In the sequel, we will deal with the non-convex (the objective is non-convex and ‖*ξ*(*i*)‖ = ‖*η*(*i*)‖ = 1 defines a non-convex set) optimization problem \( \mathcal{P} \). By reformulating the problem using trigonometric parameters and the inspection of its computational complexity, we exploit the sequential minimum MSE estimation scheme to compute the optimal Tx/Rx polarizations instead of directly utilizing the minimum MSE estimation.

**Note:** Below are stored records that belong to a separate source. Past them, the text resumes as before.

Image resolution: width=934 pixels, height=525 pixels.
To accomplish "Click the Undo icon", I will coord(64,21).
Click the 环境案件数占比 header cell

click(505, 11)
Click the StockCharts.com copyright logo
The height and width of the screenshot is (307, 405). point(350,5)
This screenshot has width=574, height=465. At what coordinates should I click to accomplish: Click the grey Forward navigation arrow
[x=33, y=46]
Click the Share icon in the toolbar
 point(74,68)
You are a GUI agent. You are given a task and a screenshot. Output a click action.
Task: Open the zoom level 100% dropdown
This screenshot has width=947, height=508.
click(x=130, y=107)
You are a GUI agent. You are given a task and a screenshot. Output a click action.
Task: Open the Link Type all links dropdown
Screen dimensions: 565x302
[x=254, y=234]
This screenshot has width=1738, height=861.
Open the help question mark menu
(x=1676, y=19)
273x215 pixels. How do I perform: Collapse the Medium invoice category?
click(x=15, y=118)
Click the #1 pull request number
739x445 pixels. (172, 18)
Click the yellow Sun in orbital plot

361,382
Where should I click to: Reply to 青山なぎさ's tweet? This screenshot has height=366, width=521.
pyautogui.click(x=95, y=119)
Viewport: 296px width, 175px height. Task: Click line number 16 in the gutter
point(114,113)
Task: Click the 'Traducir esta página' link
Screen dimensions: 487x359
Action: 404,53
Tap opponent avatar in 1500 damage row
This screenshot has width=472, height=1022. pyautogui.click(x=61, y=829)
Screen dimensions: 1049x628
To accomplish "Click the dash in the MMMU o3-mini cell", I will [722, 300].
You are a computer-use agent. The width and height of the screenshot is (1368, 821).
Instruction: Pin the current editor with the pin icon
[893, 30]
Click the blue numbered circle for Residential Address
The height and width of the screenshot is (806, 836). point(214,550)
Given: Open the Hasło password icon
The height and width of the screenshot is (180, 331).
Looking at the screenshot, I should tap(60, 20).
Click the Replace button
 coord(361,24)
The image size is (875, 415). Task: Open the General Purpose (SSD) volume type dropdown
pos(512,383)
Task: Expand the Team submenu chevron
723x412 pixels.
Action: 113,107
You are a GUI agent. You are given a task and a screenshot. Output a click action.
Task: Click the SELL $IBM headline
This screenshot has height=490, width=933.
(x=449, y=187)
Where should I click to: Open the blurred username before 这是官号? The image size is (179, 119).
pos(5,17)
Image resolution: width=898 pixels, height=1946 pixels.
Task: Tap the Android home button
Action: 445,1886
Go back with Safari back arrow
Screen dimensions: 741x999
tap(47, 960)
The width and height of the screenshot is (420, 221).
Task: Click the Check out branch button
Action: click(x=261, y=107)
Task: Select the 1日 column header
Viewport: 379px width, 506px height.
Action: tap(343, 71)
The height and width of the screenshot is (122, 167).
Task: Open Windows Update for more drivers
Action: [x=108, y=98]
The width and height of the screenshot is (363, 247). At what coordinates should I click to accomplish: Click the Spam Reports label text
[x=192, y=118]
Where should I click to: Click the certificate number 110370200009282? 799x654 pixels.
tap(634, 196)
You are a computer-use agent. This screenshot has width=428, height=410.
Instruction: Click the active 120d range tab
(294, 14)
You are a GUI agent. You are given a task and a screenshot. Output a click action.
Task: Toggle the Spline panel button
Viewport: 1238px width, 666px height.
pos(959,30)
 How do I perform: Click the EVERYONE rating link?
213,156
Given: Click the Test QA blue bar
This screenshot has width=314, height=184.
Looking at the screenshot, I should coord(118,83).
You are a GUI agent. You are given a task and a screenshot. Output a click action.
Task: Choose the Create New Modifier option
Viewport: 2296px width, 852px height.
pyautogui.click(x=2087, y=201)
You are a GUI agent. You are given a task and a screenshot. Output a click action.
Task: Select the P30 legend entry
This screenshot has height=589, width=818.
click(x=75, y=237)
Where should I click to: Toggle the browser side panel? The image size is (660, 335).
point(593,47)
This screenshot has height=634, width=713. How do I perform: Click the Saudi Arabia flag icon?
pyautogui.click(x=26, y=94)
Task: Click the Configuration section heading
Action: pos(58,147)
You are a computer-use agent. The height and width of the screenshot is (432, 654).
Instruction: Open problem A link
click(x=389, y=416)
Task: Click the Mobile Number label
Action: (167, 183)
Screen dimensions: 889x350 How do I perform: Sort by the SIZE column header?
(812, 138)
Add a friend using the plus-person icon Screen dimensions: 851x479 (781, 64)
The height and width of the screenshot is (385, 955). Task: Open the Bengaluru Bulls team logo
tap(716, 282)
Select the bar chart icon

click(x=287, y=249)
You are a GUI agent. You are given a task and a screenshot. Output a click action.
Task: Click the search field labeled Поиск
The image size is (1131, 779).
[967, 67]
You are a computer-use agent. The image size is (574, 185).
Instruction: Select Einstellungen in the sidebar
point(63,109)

### 4.1 Problem reformulation

A first step toward the goal to tackle the optimization problem is represented by the following notations of transmission and reception polarizations. As to the transmission polarization, it can be parameterized into the following trigonometric function [2]:

$$ \boldsymbol{\xi} =\left\Vert \boldsymbol{\xi} \right\Vert {\mathrm{e}}^{j\varphi }Q\boldsymbol{w} $$

(13)

where \( Q=\left[\begin{array}{l} \cos \alpha \kern1.25em \sin \alpha \\ {}- \sin \alpha \kern0.5em \cos \alpha \end{array}\right] \), \( \boldsymbol{w}=\left[\begin{array}{l} \cos \beta \\ {}j \sin \beta \end{array}\right] \), ‖*ξ*‖e^{jφ} is the complex envelope of the source signal, *α* denotes the rotation angle between the system coordinates and the electric ellipse axes, and *β* determines the ellipse’s eccentricity, respectively, with the definition spaces of these trigonometric parameters being *φ* ∈ (−*π*, *π*], *α* ∈ [−*π*/2, *π*/2], and *β* ∈ [−*π*/4, *π*/4]. Since the transmitted signal is power limited, i.e., ‖*ξ*‖ = 1, by replacing *Q* and *w* with their explicit forms, we can rewrite (13) as

$$ \boldsymbol{\xi} \triangleq {\mathrm{e}}^{j\varphi}\left[\begin{array}{l}{\zeta}_{\mathrm{h}}\\ {}{\zeta}_v\end{array}\right]={\mathrm{e}}^{j\varphi}\left[\begin{array}{l} \cos \alpha \cos \beta +j \sin \alpha \sin \beta \\ - \sin \alpha \cos \beta +j \cos \alpha \sin \beta \end{array}\right] $$

(14)

Similarly, the trigonometric form of received polarization can be written as

$$ \boldsymbol{\eta} \triangleq {\mathrm{e}}^{j\phi}\left[\begin{array}{l}{\iota}_{\mathrm{h}}\\ {}{\iota}_v\end{array}\right]={\mathrm{e}}^{j\phi}\left[\begin{array}{l} \cos \theta \cos \vartheta +j \sin \theta \sin \vartheta \\ {}- \sin \theta \cos \vartheta +j \cos \theta \sin \vartheta \end{array}\right] $$

(15)

where *ϕ* ∈ (−*π*, *π*], *θ* ∈ [−*π*/2, *π*/2], and *ϑ* ∈ [−*π*/4, *π*/4].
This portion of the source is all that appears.